Want to learn more? I recommend working through: R for Data Science, R Cookbook, and R Graphics Cookbook.

R can handle a number of types of data, including numbers and text. In R, the text is refered to as character strings and is always wrapped in double quotation marks.

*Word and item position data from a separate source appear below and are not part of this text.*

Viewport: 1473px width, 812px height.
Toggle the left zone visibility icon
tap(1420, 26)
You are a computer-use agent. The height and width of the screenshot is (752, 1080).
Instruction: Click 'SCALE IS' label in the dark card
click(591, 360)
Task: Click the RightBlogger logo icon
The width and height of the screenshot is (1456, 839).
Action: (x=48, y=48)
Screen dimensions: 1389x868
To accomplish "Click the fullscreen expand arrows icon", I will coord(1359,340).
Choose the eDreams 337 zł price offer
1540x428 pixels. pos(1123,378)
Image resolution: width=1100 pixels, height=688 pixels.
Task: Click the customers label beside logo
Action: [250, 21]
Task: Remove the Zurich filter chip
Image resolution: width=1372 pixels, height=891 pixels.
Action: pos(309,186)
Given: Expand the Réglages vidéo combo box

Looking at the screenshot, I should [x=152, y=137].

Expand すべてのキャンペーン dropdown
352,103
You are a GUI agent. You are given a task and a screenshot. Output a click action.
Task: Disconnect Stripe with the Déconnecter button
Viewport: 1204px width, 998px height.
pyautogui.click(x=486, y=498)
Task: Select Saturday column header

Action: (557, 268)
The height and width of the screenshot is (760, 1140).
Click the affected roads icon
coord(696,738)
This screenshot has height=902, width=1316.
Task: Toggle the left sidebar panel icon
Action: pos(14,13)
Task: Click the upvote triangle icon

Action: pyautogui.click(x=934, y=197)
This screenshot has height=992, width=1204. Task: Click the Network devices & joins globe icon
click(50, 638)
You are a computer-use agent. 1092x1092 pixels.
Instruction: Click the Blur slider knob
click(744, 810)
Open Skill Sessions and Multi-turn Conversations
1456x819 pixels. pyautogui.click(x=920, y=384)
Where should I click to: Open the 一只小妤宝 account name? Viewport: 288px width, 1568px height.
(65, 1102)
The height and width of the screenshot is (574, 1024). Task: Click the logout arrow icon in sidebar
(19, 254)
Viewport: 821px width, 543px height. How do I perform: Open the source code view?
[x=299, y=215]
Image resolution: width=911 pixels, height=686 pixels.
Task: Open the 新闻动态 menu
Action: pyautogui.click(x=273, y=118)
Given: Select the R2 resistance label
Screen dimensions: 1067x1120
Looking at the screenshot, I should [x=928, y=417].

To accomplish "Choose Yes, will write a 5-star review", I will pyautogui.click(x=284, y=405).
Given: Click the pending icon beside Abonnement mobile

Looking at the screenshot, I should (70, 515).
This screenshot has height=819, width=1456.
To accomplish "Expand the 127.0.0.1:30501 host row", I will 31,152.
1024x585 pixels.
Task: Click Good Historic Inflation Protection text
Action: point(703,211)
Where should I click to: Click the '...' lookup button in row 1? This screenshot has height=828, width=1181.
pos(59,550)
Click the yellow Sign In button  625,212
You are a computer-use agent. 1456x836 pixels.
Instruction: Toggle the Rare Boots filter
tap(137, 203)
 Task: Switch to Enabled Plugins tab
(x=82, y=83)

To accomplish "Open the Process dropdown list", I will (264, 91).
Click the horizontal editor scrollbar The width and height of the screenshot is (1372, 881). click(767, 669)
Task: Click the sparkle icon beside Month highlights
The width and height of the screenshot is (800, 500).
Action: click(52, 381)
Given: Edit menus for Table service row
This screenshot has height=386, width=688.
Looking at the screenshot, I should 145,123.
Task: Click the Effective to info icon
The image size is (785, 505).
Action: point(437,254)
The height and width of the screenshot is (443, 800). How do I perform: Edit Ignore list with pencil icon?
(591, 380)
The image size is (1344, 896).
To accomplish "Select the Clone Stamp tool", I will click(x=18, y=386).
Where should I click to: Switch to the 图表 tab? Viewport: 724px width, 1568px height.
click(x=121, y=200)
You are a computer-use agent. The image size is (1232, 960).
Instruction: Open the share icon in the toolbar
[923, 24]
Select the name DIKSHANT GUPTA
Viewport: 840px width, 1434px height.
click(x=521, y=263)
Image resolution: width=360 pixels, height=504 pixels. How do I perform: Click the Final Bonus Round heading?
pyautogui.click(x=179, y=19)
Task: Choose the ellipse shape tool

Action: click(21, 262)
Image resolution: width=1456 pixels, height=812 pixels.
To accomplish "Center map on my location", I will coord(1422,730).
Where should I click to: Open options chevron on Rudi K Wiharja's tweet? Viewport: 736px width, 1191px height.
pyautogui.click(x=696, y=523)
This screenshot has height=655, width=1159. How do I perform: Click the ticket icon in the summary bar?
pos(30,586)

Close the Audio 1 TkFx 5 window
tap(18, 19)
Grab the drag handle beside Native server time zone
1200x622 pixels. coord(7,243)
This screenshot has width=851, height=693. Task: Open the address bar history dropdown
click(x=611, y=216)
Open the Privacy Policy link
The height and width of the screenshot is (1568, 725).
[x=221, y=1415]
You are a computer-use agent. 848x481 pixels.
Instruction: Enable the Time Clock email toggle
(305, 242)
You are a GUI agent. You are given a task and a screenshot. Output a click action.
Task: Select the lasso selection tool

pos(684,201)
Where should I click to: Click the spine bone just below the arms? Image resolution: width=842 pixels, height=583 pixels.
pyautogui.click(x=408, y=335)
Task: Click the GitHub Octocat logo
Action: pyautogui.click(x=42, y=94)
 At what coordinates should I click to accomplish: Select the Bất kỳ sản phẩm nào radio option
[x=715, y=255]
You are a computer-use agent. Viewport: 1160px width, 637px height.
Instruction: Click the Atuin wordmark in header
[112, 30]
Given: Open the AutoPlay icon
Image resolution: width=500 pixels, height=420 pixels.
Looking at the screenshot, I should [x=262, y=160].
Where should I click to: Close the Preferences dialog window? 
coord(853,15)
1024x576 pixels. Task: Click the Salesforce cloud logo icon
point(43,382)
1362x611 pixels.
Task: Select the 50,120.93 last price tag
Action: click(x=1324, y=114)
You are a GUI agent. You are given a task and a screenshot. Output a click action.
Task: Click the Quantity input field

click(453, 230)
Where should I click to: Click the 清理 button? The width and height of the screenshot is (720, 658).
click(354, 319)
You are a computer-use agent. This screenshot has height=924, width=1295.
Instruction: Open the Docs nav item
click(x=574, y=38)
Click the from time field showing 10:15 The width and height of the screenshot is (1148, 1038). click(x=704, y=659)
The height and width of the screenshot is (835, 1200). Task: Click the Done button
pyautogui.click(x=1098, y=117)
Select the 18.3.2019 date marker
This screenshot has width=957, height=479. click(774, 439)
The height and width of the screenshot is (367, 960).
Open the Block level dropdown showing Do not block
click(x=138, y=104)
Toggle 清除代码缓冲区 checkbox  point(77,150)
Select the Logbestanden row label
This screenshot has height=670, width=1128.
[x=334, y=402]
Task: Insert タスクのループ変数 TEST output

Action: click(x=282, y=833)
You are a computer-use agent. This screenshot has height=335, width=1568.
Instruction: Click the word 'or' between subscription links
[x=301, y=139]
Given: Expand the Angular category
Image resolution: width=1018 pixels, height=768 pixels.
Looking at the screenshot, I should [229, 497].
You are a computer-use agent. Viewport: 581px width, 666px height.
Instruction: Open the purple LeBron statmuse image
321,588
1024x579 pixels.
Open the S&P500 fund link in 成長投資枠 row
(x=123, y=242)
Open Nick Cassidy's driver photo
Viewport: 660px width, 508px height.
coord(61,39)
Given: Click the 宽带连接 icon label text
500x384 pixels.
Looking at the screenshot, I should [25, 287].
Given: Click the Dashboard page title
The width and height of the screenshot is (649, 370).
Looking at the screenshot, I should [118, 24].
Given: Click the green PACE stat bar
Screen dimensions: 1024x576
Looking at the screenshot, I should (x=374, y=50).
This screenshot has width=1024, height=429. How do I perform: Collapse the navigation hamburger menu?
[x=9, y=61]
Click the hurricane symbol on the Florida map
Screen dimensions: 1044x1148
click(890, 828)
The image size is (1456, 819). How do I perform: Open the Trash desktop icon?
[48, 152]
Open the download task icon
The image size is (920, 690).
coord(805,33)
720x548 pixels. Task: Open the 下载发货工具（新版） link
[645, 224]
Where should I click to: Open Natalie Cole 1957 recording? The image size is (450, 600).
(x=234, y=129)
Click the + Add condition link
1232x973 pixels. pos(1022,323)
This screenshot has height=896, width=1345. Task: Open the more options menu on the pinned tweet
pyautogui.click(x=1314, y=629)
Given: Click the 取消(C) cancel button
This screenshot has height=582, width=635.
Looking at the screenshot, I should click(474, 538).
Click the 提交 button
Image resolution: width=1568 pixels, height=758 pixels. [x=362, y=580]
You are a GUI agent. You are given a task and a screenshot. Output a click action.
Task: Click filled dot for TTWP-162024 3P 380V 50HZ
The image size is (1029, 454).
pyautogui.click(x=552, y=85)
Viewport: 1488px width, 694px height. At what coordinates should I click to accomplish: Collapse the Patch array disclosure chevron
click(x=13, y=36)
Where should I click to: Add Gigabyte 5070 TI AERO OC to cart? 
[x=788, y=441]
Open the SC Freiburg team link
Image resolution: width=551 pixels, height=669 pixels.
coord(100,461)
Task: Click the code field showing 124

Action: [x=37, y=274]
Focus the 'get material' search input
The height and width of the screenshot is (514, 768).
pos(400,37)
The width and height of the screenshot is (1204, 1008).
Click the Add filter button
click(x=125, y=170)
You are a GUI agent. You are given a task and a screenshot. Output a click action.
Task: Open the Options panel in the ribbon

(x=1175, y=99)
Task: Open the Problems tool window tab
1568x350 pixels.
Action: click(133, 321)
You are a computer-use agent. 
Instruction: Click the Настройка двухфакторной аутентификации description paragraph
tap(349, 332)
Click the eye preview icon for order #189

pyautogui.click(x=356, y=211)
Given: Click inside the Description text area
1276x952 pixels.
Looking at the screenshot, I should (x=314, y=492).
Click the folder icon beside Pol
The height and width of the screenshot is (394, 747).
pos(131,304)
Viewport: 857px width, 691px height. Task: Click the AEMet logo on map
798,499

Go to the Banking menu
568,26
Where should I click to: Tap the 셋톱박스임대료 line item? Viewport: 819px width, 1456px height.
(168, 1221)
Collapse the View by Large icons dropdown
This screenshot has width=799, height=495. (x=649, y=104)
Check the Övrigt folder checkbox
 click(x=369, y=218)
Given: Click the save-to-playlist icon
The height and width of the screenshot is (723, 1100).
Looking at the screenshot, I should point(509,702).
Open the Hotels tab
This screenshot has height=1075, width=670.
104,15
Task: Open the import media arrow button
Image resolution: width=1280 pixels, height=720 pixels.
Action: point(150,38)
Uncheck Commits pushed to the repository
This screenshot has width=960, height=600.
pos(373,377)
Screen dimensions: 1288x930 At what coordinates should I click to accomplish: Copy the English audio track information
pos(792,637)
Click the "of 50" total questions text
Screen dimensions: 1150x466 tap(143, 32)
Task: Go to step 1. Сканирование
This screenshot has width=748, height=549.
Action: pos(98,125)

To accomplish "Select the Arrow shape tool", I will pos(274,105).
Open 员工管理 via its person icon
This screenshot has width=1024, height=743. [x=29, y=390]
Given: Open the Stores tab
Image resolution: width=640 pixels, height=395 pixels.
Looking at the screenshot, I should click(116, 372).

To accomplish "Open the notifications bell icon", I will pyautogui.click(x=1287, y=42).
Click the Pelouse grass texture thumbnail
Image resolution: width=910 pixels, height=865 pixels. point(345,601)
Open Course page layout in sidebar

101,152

In other words, if something is inside quotation marks, it is treated as text.

R has a number of functions avaliable for manipulating text.

# create simulated district crime name
district <- factor(c("NORTH", "NORTHWEST", "CENTRAL", "SOUTH", "SOUTHWEST", "WESTERN"))

Count the number of characters in each individual character string in an object

# display each district's name
levels(district)
[1] "CENTRAL"   "NORTH"     "NORTHWEST" "SOUTH"     "SOUTHWEST" "WESTERN"

You can also display text without quotes, although it is rare you would want to do so.

# display each police district's name
levels(district)
[1] "CENTRAL"   "NORTH"     "NORTHWEST" "SOUTH"     "SOUTHWEST" "WESTERN"
# display each police district's name without quotes
noquote(levels(district))
[1] CENTRAL   NORTH     NORTHWEST SOUTH     SOUTHWEST WESTERN

R can add characters to a vector of character strings using the paste function

# Add "DISTRICT" to the name of each police district
paste(levels(district), "DISTRICT")
[1] "CENTRAL DISTRICT"   "NORTH DISTRICT"     "NORTHWEST DISTRICT"
[4] "SOUTH DISTRICT"     "SOUTHWEST DISTRICT" "WESTERN DISTRICT"

Extracting Segments Of Character Strings using Substring Function

# Extract characters from district names, starting at the 1st character and ending at the 5th character
substr(district, 1, 5)
[1] "NORTH" "NORTH" "CENTR" "SOUTH" "SOUTH" "WESTE"